Information given:
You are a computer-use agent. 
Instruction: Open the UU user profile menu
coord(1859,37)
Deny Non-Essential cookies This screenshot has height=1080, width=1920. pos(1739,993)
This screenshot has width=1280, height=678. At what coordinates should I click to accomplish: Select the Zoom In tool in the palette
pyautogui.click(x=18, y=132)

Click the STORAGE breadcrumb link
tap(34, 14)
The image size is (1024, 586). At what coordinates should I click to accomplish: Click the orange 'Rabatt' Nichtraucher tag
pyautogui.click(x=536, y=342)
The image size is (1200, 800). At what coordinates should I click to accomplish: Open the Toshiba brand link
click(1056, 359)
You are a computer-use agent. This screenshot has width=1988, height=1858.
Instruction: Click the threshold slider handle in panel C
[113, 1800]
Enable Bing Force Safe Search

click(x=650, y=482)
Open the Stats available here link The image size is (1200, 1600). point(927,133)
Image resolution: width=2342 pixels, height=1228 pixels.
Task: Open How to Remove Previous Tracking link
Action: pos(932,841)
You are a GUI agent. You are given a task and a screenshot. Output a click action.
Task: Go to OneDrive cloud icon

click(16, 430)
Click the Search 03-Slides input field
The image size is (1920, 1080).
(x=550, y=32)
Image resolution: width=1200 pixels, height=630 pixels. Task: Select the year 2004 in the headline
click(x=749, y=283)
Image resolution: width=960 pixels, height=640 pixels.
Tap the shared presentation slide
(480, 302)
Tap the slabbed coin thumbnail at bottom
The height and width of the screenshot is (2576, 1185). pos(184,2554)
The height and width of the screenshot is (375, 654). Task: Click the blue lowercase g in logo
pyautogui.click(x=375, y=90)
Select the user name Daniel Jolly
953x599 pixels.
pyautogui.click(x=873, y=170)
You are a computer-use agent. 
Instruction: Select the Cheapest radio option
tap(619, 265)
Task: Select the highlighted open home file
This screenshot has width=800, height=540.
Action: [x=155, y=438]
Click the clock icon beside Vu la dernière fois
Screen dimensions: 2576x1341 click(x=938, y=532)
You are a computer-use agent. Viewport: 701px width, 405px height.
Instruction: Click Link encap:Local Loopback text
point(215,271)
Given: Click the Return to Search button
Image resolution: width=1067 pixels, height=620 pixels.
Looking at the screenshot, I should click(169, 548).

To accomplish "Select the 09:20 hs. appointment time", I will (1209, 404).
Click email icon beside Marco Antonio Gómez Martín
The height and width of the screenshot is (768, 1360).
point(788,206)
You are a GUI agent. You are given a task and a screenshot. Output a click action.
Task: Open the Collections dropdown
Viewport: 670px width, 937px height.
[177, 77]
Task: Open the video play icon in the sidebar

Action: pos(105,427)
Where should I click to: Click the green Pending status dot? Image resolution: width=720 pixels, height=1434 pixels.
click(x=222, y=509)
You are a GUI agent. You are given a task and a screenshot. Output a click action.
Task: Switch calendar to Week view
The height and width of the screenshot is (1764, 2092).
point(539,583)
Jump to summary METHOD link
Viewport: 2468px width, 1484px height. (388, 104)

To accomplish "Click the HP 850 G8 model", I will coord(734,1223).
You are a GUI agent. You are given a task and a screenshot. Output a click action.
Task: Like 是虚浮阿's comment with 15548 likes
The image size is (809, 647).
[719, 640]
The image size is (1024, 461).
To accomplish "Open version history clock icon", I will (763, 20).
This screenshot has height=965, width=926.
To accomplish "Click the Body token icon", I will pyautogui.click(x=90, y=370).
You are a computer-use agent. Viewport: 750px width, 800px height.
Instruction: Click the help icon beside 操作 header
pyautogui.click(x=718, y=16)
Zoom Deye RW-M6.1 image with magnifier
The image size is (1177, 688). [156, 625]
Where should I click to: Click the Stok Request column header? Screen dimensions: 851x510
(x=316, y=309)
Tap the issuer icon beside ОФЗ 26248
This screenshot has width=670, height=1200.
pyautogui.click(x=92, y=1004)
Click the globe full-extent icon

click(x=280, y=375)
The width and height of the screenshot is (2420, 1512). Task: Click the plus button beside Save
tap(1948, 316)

Exercise brief:
Copy everything from the line containing "Click the Search 03-Slides input field" down to the line containing "Action: [x=155, y=438]", both of those lines included.

Result of the task:
Click the Search 03-Slides input field
The image size is (1920, 1080).
(x=550, y=32)
Image resolution: width=1200 pixels, height=630 pixels. Task: Select the year 2004 in the headline
click(x=749, y=283)
Image resolution: width=960 pixels, height=640 pixels.
Tap the shared presentation slide
(480, 302)
Tap the slabbed coin thumbnail at bottom
The height and width of the screenshot is (2576, 1185). pos(184,2554)
The height and width of the screenshot is (375, 654). Task: Click the blue lowercase g in logo
pyautogui.click(x=375, y=90)
Select the user name Daniel Jolly
953x599 pixels.
pyautogui.click(x=873, y=170)
You are a computer-use agent. 
Instruction: Select the Cheapest radio option
tap(619, 265)
Task: Select the highlighted open home file
This screenshot has width=800, height=540.
Action: [x=155, y=438]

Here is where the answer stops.